Research
Anomaly Discovery Paradigm
Staggering volumes of data sets collected by modern applications from financial transaction data to IoT
sensor data contain critical insights from rare phenomena to anomalies indicative of fraud or failure.
To decipher valuables from the counterfeit, analysts need to interactively sift through and explore the
data deluge. By detecting anomalies, analysts may prevent fraud or prevent catastrophic sensor failures.
While previously developed research offers a treasure trove of stand-alone algorithms for detecting particular
types of outliers, they tend to be variations on a theme. There is no end-to-end paradigm to bring this
wealth of alternate algorithms to bear in an integrated infrastructure to support anomaly discovery over
potentially huge data sets while keeping the human in the loop.
This project is the first to design an integrated paradigm for end-to-end anomaly discovery. This project
aims to support all stages of anomaly discovery by seamlessly integrating outlier-related services within
one integrated platform. The result is a database-system inspired solution that models services as first
class citizens for the discovery of outliers. It integrates outlier detection processes with data sub-spacing,
explanations of outliers with respect to their context in the original data set, feedback on the relevance
of outlier candidates, and metric-learning to refine the effectiveness of the outlier detection process.

» Work instructions:
• 1. According to the Anomaly Discovery Paradigm text, what two kinds of data do modern applications collect, as its examples?
• 2. In the Anomaly Discovery Paradigm text, reproduce everything from "This project is" down to "outlier detection process.", substituting "framework" for "platform".
• 3. According to the Anomaly Discovery Paradigm text, which services does the project's solution integrate with outlier detection processes? List all of them.
The items presented next come from a separate source unrelated to the Anomaly Discovery Paradigm text.

» Collected data entries:
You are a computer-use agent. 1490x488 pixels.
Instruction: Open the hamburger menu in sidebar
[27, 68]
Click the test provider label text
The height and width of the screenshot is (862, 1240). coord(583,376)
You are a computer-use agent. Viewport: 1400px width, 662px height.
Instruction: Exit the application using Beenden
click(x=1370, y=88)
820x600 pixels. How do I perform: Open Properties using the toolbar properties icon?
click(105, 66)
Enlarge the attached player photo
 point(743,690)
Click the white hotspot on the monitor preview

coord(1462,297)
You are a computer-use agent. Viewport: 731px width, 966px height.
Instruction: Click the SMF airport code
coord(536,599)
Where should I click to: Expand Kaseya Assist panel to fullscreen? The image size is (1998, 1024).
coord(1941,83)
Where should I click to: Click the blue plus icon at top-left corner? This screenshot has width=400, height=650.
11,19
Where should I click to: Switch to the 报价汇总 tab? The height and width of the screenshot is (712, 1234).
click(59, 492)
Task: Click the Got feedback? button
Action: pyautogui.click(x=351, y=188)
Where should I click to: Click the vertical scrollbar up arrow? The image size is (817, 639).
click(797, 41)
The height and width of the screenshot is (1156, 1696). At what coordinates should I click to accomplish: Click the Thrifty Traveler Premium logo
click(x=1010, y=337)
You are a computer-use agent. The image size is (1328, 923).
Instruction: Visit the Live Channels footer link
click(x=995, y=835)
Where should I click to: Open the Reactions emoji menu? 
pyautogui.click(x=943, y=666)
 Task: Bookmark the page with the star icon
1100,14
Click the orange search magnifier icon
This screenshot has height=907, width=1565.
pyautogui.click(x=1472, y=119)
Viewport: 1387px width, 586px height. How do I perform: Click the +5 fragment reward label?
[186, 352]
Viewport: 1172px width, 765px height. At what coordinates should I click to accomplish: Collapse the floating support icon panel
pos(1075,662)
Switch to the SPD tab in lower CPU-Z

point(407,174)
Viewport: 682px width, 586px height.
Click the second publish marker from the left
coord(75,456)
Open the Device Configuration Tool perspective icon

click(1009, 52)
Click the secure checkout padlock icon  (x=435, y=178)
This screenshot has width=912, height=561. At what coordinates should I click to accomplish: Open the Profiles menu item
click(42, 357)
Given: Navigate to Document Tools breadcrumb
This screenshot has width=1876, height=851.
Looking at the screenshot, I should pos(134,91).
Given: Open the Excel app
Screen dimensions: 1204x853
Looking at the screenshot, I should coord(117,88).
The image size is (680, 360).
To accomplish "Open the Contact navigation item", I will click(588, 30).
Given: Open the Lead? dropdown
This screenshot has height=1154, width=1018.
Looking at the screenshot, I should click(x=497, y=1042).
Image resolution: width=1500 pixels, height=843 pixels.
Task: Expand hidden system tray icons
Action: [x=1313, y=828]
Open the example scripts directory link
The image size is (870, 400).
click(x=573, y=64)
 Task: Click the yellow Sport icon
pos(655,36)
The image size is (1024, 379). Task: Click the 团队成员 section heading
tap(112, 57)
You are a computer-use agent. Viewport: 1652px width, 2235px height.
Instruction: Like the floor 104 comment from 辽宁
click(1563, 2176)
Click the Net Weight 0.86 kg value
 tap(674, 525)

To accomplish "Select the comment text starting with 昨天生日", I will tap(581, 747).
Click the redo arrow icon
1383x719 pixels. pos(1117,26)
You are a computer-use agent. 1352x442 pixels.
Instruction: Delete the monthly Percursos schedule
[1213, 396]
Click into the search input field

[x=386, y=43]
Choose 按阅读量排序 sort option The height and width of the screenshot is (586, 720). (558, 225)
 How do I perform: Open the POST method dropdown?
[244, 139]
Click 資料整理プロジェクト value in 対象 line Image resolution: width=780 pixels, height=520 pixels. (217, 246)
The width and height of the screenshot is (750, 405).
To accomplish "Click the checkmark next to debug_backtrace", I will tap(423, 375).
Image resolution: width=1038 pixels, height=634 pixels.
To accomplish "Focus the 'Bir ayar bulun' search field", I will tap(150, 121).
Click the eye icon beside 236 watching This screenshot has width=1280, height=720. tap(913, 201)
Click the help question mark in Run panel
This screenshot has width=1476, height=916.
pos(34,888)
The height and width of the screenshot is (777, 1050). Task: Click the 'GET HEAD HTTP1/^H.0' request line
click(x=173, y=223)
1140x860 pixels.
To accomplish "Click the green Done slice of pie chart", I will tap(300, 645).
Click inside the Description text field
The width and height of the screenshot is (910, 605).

» Answers provided:
• 1. Financial transaction data and IoT sensor data.

• 2.
This project is the first to design an integrated paradigm for end-to-end anomaly discovery. This project
aims to support all stages of anomaly discovery by seamlessly integrating outlier-related services within
one integrated framework. The result is a database-system inspired solution that models services as first
class citizens for the discovery of outliers. It integrates outlier detection processes with data sub-spacing,
explanations of outliers with respect to their context in the original data set, feedback on the relevance
of outlier candidates, and metric-learning to refine the effectiveness of the outlier detection process.

• 3.
- Data sub-spacing
- Explanations of outliers with respect to their context in the original data set
- Feedback on the relevance of outlier candidates
- Metric-learning to refine the effectiveness of the outlier detection process